The 2-13C-5-fluorouracil breath test (FUBT) as a novel, rapid method for assessment of dihydropyrimidine dehydrogenase (DPD) activity in cancer patients: Initial characterization and comparison to the 2-13C-uracil breath test (UraBT)

2007 ◽  
Vol 25 (18_suppl) ◽  
pp. 2551-2551
Author(s):  
J. Fourie ◽  
L. K. Mattison ◽  
T. E. Wood ◽  
J. A. Posey ◽  
A. Modak ◽  
...  
Keyword(s):  
Colorectal Cancer ◽  
Single Dose ◽  
Oral Dose ◽  
Cancer Patients ◽  
Drug Administration ◽  
Breath Test ◽  
Dihydropyrimidine Dehydrogenase ◽  
Metabolite Formation ◽  
Colorectal Cancer Patients ◽  
Further Development

2551 Background: The UraBT is currently in development as a phenotypic test to screen for DPD deficiency. Following an oral dose of 2-13C-uracil, the UraBT shows a significant relationship between breath 13CO2 metabolite formation and plasma 2-13C-uracil and 2-13C-dihydrouracil pharmacokinetics. We herein describe a novel, potentially more clinically relevant test in which a small oral dose of 2-13C-5-fluorouracil (5-FU) is administered, followed by assessment of breath 13CO2 metabolite formation as previously described for the UraBT. We hypothesize that the FUBT can rapidly assess interindividual variability in 5-FU catabolism and predisposition to 5-FU toxicity. Methods: Over two sessions separated by a seven day washout, a single dose (6mg/kg, p.o.) of 2-13C-uracil or 2-13C-5-FU was administered to patients with stage III-IV colorectal cancer (n = 4). Subsequent to drug administration, in each session, 13CO2 catabolite formation was quantified in the breath over eight hours. In a separate investigation over two sessions separated by a seven day washout, a single dose (3mg/kg, p.o.) of 2-13C-uracil or 213C-5-FU was administered to colorectal cancer patients with previously documented severe (n=2) or moderate (n=2) 5-FU dose-related hematological/gastrointestinal toxicity. Following drug administration 13CO2 catabolite formation was quantified over eight hours. 13CO2 concentration was expressed as Delta Over Baseline (DOB) in all sessions. Results: Compared to the UraBT, the FUBT showed an increased Cmax (50.7 ± 6.6 DOB/mg vs. 36.8 ± 7.8 DOB/mg; mean ± SD) and decreased Tmax (25 ± 4 min vs. 45 ± 6 min) for 13CO2 formation (p<0.05).
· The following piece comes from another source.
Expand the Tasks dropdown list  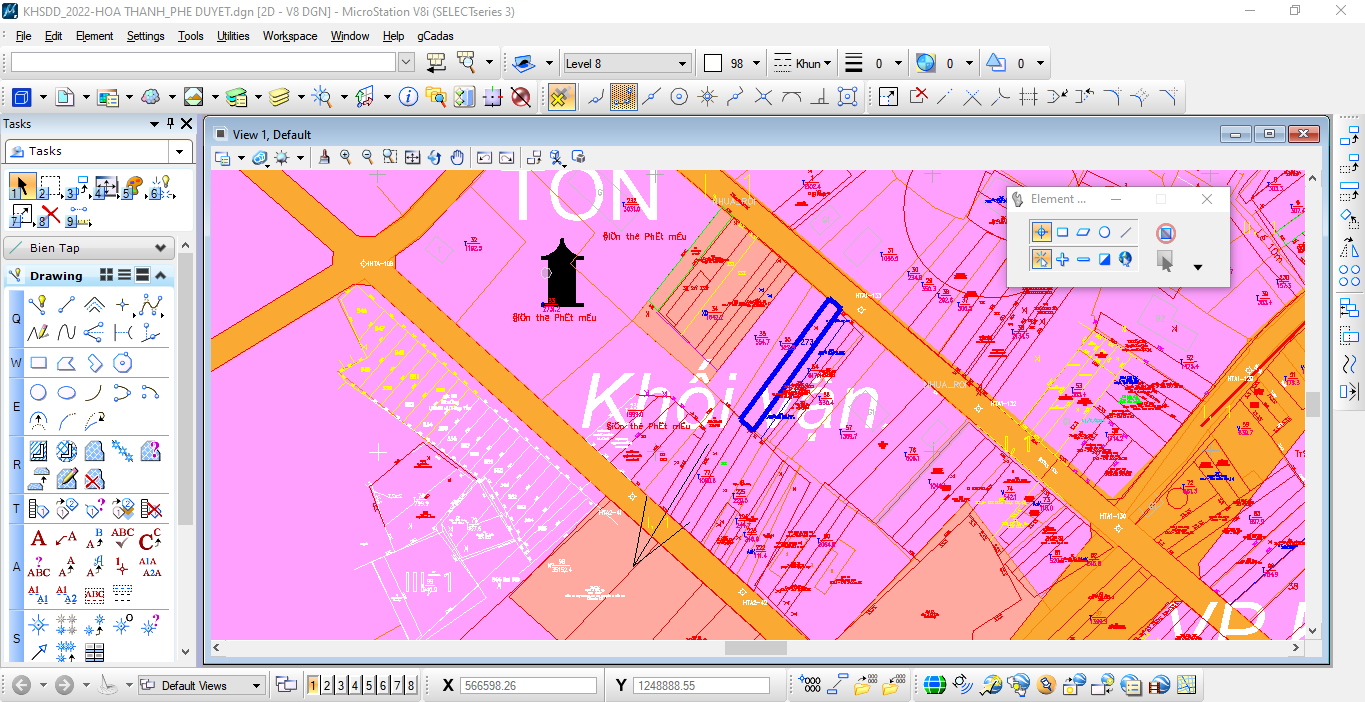point(180,151)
The FUBT was able to distinguish patients with previously reported severe and moderate 5- FU toxicity, with 13CO2 Cmax values of 35.5 ± 9.5 DOB/mg (mean ± SD) and 59.8 ± 7.3 DOB/mg, respectively. Importantly, FUBT Cmax values positively correlated with DPD activity (rs=1.00, p<0.01). Conclusions: These data lend support to further development of the FUBT as a rapid and informative test to assess DPD activity and to predict susceptibility to severe dose-related 5-FU toxicity. [CA116964] No significant financial relationships to disclose.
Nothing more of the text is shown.